Pria itu menatapnya, alisnya sedikit terangkat. 

Li Wen langsung ingin membenamkan kepala ke bantal dan pura-pura pingsan lagi. Tapi tubuhnya terlalu kaku, dan jantungnya berdetak terlalu cepat untuk sekadar pura-pura mati.

Shen Zeyu.

Wajah yang tak asing. Terlalu akrab. Terlalu menyebalkan.

Rival masa mudanya. Anak konglomerat yang terlalu sempurna untuk jadi nyata. Nilai selalu di atas, gaya selalu meyakinkan, dan wajah yang sayangnya terlalu fotogenik untuk dibenci tanpa usaha ekstra.

Mereka tidak pernah cocok.Dari lomba debat hingga rebutan kursi OSIS, dari pemilihan ketua angkatan sampai... urusan cinta.Persaingan mereka bukan soal bertahan hidup, tapi soal harga diri.Dan meski dunia mereka berbeda kelas sosial, Li Wen selalu merasa:"Asal dia bisa, aku juga bisa!" meski harus ngos-ngosan sendiri.

Dan sekarang?Rival itu berdiri di hadapannya.Dengan mata tajam, jas mahal, dan entah bagaimana caranya status suami dari tubuh yang sedang ia tempati.

Li Wen menatapnya, mata membelalak."Tidak... tidak... dari seluruh umat manusia kenapa harus kamu?"

Shen Zeyu hanya menatap balik, tenang dan tak tergoyahkan. "Kau terlihat terlalu kaget."

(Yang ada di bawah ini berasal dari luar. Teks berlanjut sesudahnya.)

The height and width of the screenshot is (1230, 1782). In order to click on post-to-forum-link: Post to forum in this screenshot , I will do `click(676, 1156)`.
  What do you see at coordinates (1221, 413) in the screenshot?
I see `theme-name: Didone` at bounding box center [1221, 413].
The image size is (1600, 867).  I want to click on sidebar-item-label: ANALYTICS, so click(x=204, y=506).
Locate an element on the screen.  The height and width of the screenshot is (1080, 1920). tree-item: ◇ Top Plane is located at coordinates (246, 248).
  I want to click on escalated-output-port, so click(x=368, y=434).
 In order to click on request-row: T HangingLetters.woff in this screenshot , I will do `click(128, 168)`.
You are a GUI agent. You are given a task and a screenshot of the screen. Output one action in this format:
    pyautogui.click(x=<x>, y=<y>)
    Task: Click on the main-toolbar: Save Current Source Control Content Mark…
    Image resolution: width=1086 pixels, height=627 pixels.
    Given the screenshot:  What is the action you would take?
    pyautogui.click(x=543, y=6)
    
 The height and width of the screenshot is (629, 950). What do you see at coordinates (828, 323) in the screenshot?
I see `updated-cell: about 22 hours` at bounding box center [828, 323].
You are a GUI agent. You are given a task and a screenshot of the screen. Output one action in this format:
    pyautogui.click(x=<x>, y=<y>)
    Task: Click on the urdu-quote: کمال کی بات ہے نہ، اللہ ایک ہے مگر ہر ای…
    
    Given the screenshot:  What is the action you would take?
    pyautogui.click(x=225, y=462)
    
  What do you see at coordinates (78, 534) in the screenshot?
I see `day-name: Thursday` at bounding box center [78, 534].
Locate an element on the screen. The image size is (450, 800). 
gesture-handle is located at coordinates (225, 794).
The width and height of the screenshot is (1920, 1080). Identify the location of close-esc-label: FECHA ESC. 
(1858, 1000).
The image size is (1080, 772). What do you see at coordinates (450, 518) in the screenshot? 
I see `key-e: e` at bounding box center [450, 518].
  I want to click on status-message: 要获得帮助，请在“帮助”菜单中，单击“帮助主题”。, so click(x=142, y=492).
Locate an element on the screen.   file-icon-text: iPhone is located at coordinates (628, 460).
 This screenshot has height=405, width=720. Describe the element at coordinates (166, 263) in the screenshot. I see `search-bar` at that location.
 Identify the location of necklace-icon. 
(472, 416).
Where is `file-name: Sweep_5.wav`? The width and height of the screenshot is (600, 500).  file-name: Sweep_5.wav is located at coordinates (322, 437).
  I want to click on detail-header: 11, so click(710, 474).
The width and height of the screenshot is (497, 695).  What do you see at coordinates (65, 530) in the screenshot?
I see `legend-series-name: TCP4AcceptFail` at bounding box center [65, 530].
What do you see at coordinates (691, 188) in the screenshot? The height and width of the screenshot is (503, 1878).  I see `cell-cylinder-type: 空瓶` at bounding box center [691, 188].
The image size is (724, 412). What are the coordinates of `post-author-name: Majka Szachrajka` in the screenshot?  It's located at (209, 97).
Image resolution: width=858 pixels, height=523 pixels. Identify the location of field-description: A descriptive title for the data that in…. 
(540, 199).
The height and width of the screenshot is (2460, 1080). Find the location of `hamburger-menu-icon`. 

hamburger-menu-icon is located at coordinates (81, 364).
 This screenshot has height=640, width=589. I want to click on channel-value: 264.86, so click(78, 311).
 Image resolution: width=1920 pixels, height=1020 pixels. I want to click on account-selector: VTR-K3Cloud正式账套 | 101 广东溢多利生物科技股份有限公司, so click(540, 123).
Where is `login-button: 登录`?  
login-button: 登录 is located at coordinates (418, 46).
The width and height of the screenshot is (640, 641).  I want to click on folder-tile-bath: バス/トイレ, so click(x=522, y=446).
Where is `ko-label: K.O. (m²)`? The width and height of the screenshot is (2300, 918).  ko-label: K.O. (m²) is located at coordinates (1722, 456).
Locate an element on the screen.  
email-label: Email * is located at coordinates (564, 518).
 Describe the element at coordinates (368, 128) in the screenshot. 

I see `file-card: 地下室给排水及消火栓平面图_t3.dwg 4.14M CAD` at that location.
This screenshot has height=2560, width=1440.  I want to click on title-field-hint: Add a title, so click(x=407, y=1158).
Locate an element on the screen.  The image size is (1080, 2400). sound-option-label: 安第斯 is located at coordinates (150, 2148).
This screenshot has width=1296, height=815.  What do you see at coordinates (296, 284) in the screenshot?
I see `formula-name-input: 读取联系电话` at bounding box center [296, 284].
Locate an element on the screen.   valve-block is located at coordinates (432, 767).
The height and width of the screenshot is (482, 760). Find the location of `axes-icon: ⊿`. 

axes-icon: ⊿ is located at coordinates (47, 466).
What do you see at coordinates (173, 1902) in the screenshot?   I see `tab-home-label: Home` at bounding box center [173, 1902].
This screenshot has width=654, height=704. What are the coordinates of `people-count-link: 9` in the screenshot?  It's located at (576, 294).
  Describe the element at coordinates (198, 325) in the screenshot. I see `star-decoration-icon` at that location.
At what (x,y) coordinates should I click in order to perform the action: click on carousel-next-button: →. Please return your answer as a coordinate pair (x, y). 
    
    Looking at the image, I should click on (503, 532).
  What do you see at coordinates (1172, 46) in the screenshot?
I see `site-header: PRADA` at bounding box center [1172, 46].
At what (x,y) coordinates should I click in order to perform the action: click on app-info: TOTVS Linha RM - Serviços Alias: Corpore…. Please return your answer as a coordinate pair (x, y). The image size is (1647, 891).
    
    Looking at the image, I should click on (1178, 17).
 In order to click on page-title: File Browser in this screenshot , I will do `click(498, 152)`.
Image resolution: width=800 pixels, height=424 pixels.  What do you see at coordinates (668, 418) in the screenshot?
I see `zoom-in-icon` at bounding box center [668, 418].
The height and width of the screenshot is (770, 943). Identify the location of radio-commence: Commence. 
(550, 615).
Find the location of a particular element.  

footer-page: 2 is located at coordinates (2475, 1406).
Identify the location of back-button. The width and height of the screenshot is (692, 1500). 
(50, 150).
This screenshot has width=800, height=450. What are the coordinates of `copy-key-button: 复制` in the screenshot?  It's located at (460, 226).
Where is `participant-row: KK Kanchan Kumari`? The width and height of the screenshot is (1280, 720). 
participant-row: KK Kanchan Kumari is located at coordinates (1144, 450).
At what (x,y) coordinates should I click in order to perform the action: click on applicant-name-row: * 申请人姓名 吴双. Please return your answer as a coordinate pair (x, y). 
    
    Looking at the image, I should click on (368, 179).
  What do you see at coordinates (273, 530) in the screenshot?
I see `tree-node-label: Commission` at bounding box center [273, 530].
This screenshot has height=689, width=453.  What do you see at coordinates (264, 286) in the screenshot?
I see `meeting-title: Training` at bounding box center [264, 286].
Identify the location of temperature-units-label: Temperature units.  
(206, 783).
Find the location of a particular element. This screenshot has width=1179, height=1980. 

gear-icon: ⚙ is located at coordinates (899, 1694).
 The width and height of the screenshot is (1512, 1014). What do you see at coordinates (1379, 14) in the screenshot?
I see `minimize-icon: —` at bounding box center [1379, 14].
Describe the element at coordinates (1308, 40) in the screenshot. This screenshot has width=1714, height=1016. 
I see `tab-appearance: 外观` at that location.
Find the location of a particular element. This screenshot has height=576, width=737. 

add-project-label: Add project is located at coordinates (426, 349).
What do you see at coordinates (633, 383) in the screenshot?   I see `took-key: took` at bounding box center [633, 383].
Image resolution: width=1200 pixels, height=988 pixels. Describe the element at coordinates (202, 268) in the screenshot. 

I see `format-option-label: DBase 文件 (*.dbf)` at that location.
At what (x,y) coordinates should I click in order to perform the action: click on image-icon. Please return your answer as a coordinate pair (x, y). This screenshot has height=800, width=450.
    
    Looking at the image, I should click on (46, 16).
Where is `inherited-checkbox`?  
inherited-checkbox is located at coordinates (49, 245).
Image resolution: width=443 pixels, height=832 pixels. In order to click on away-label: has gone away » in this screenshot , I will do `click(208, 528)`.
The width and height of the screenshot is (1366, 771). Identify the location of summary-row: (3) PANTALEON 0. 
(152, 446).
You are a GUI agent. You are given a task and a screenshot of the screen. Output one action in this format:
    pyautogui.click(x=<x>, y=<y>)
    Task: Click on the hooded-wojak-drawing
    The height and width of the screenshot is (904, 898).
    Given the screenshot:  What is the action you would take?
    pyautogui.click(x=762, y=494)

Li Wen menatap balik, masih membeku seperti udang beku premium.Ia membuka mulut, lalu menutupnya lagi. Otaknya butuh restart.Akhirnya, dengan suara nyaris tidak terdengar, ia bergumam

"Percayalah… kejutan ini bukan level rumah tangga. Ini… level kiamat pribadi."

Sebelum Li Wen sempat berkata apa pun, suara kecil dan riang terdengar dari lorong.

"Ma! Ma! Maaaa!"

Tiba-tiba, seorang balita berlari masuk. Gembul, menggemaskan, dengan pipi seperti bakpao dan suara seperti lonceng kecil. Anak itu langsung berlari ke arahnya bukan ke pria tinggi itu dan memeluknya dengan penuh semangat.

"Mama bangun!" katanya penuh antusias, lalu menempelkan pipinya ke lengan Li Wen.

Li Wen beku. Kaku. Matanya nyaris keluar dari tempatnya.

Mama?

MAMA?

Ia menoleh ke pria tampan itu, berharap ada koreksi, klarifikasi, atau minimal tawa "eh salah orang."

Tidak ada.

Li Wen menatap anak kecil di pelukannya. Anak itu sudah duduk manja di sampingnya dan memeluk lengannya dengan manja, tanpa tahu bahwa yang ia peluk adalah seorang pria lajang yang bahkan belum pernah memegang bayi terlalu lama karena takut terjatuh.

Dengan suara pelan dan penuh kehancuran batin, Li Wen menjawab,

"…Siapa ini?"

Pria itu mengerutkan kening. "Anak kita."

Li Wen langsung berteriak dalam hati."Tolong... kalau ini mimpi, bangunkan saya. Kalau ini nyata, kirim tombol keluar darurat sekarang juga."